Hearing First in Congress Since WIPP Events
Kenneth Fletcher
WC Monitor
6/19/2015
Members of the House Energy and Commerce Subcommittee on Oversight and Investigations called for Department of Energy oversight reform late last week after issues came to light following the February 2014 radiological release at the Waste Isolation Pilot Plant. The hearing marks the first in Congress specifically on WIPP since the events last year shut the facility down, leading to a lengthy and costly recovery still underway. Lawmakers compared those incidents to the 2012 breach at the Y-12 National Security Complex by peace activists. “What was clear from that incident sounds very familiar today –What the feds thought were working wasn’t. Site officials trusted the contractors were doing what they were supposed to do, without checking. The federal line oversight had failed,” Subcommittee Chairman Tim Murphy (R-Pa.) said at the hearing.
The WIPP release has been traced to a group of hundreds of waste drums sent to WIPP from Los Alamos National Laboratory, where the waste had been processed using materials that become volatile when mixed together. The violations in waste processing were not caught by the many checks and balances in place, and subsequent DOE investigations found numerous oversight failures.

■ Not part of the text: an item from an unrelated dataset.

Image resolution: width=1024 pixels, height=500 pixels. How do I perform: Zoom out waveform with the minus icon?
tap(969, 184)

‘We Continue to Have Incidents That Make Me Question This Approach’
Several lawmakers cited a recent Government Accountability Office report finding that the National Nuclear Security Administration must better establish guidance for its contractor oversight using information from contractor assurance systems. The NNSA put those systems into place envisioning that the agency could focus limited oversight resources on high-risk areas while the contractors could oversee their own performance in many places. “The new model, which had reliance on contractor assurance systems was supposed to let contractors assess performance and provide data for federal oversight efforts, Nonetheless, since implementation of this strategy five years ago, we continue to have incidents that make me question this approach,” Rep. Diana DeGette (D-Colo.) said, adding later: “I think it’s safe to say this new oversight framework needs major retooling.”

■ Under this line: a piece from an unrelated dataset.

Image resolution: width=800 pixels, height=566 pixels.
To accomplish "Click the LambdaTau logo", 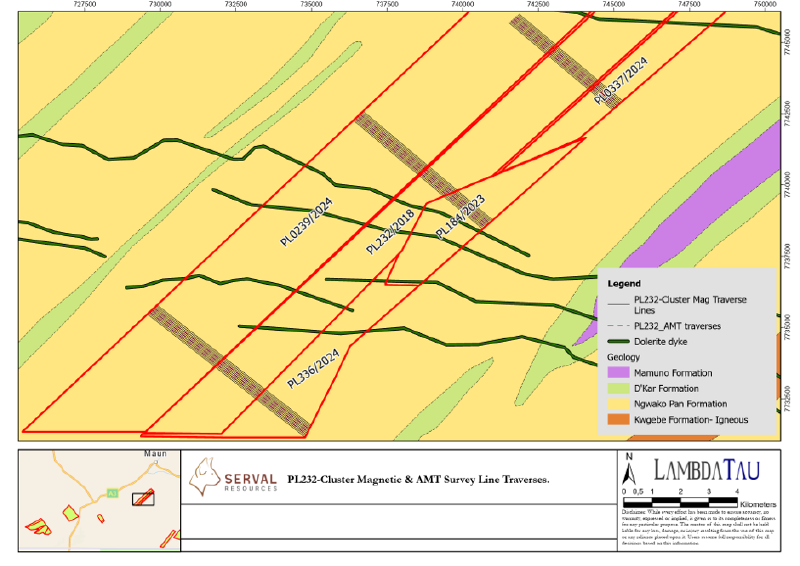I will [707, 470].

NNSA Official Notes ‘Failure’ of Contractor Assurance Systems
Murphy noted that at Los Alamos waste had been improperly processed for over a year before the issue was caught. “Is it truly any surprise to you that Los Alamos feds did not know that workers spent a year and a half incorrectly mixing hundreds of barrels of radiological waste?” he asked. NNSA Principal Deputy Administrator Madelyn Creedon noted that one issue has been “clearly the failure of the CAS approach and the CAS system at Los Alamos. So Los Alamos did not have a mature CAS system, and it had not picked up these issues.”
A “primary weakness” of the CAS system is that it is “inadequate” in overseeing subcontractors, Creedon said. The waste at Los Alamos had been processed by Lab subcontractors. “This is a fundamental problem. The other problem –and this is a problem that we have begun to address already –is that the lines of oversight at Los Alamos were not clear,” she said.

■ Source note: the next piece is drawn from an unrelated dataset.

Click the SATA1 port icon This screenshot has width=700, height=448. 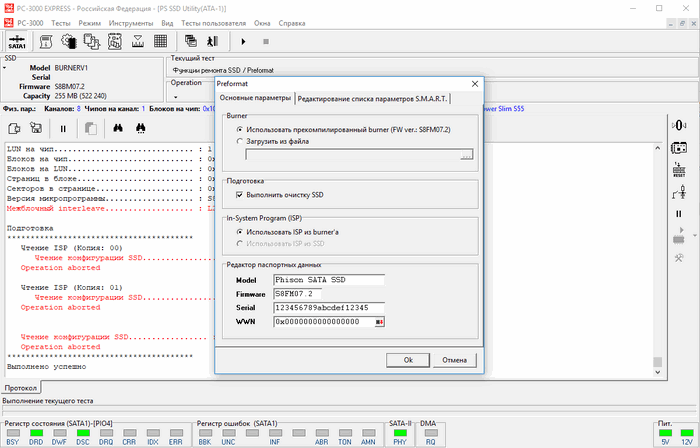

DOE Transitioning Los Alamos Oversight to EM
As a result, the Department of Energy is in the process of transitioning legacy cleanup work at Los Alamos from NNSA oversight to the Office of Environmental Management, which largely funds the cleanup program. But some members of the House panel remained skeptical. “I’ve been on this subcommittee for 10 years, and we’ve been dealing with these problems every year that I’ve been on the subcommittee,” Rep. Michael Burgess (R-Texas) said. “What is it going to take to get these things brought up to standards where we won’t be reading these types of headlines and, quite honestly, putting our workers and contractors at risk?”
DOE is aiming to resolve those issues, EM Acting Assistant Secretary Mark Whitney responded. “We’ve developed a more robust corrective action tracking system, a corrective action software hub, and we will assure to follow through on all corrective actions,” he said. “We’re also increasing resources in oversight area for headquarters for our safety, security and quality programs office that really did not have the staffing to implement a robust headquarters oversight program. We’ve done the same at Carlsbad Field Office, increasing resources. But, just as importantly, we’ve reorganized the office there.”
Murphy said that the subcommittee plans to hold follow-up hearings on the issue. “We recognize that these problems have gone on for too long, we want to continue to work with you and we’d like to have further hearings on this in the future,” he told DOE officials.